Optimum extends 🤗`Diffusers` to support inference on Neuron. To get started, make sure you have installed Diffusers:

```bash
pip install "optimum[neuronx, diffusers]"
```

You can also accelerate the inference of stable diffusion on neuronx devices (inf2 / trn1). There are four components which need to be exported to the `.neuron` format to boost the performance:

* Text encoder
* U-Net
* VAE encoder
* VAE decoder

### Text-to-Image

`NeuronStableDiffusionPipeline` class allows you to generate images from a text prompt on neuron devices similar to the experience with `diffusers`.

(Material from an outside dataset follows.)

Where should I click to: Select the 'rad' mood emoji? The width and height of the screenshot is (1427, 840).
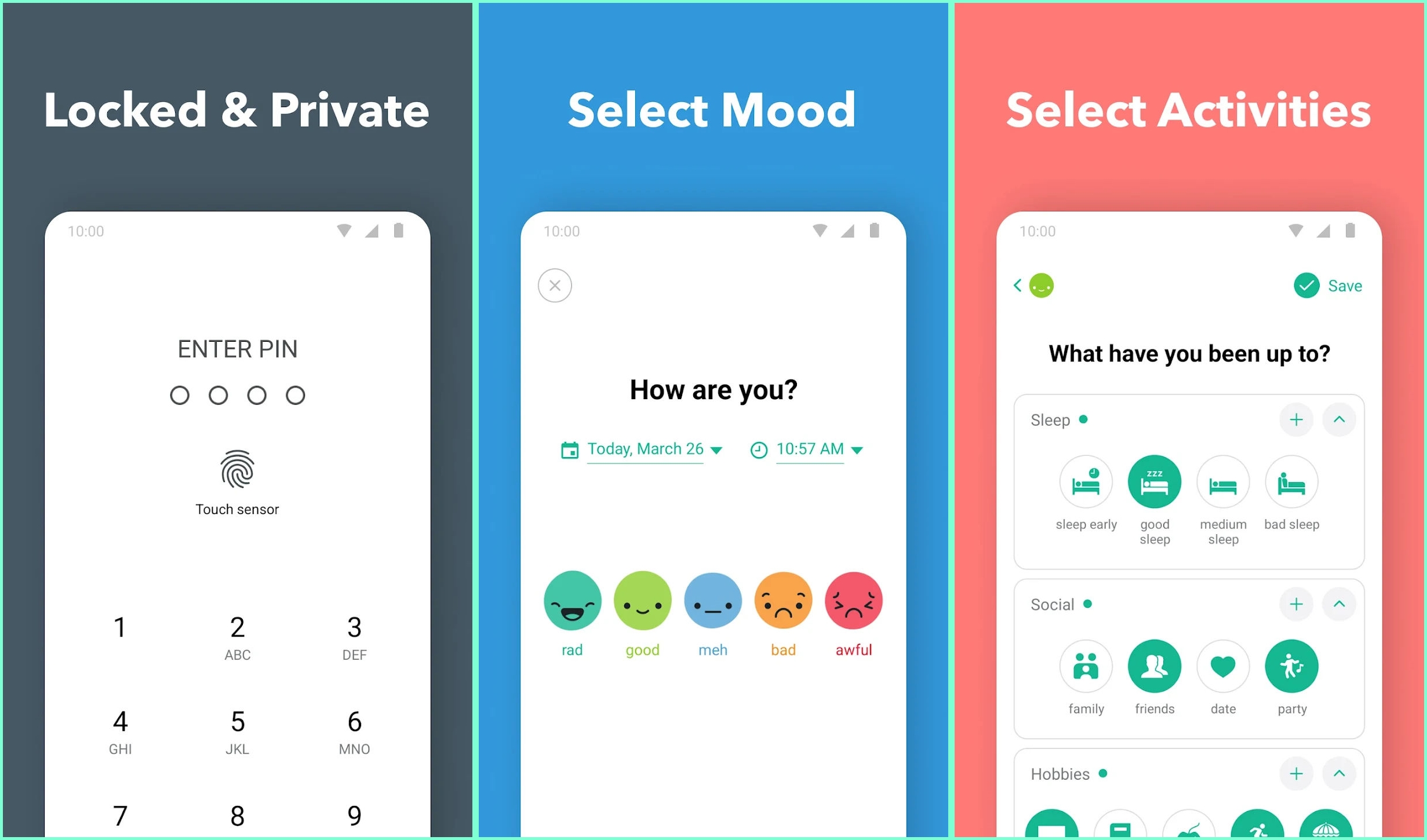[x=570, y=600]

Like for other tasks, you need to compile models before being able to perform inference. The export can be done either via the CLI or via `NeuronStableDiffusionPipeline` API. Here is an example of exporting stable diffusion components with `NeuronStableDiffusionPipeline`:

<Tip>

To apply optimized compute of Unet's attention score, please configure your environment variable with `export NEURON_FUSE_SOFTMAX=1`.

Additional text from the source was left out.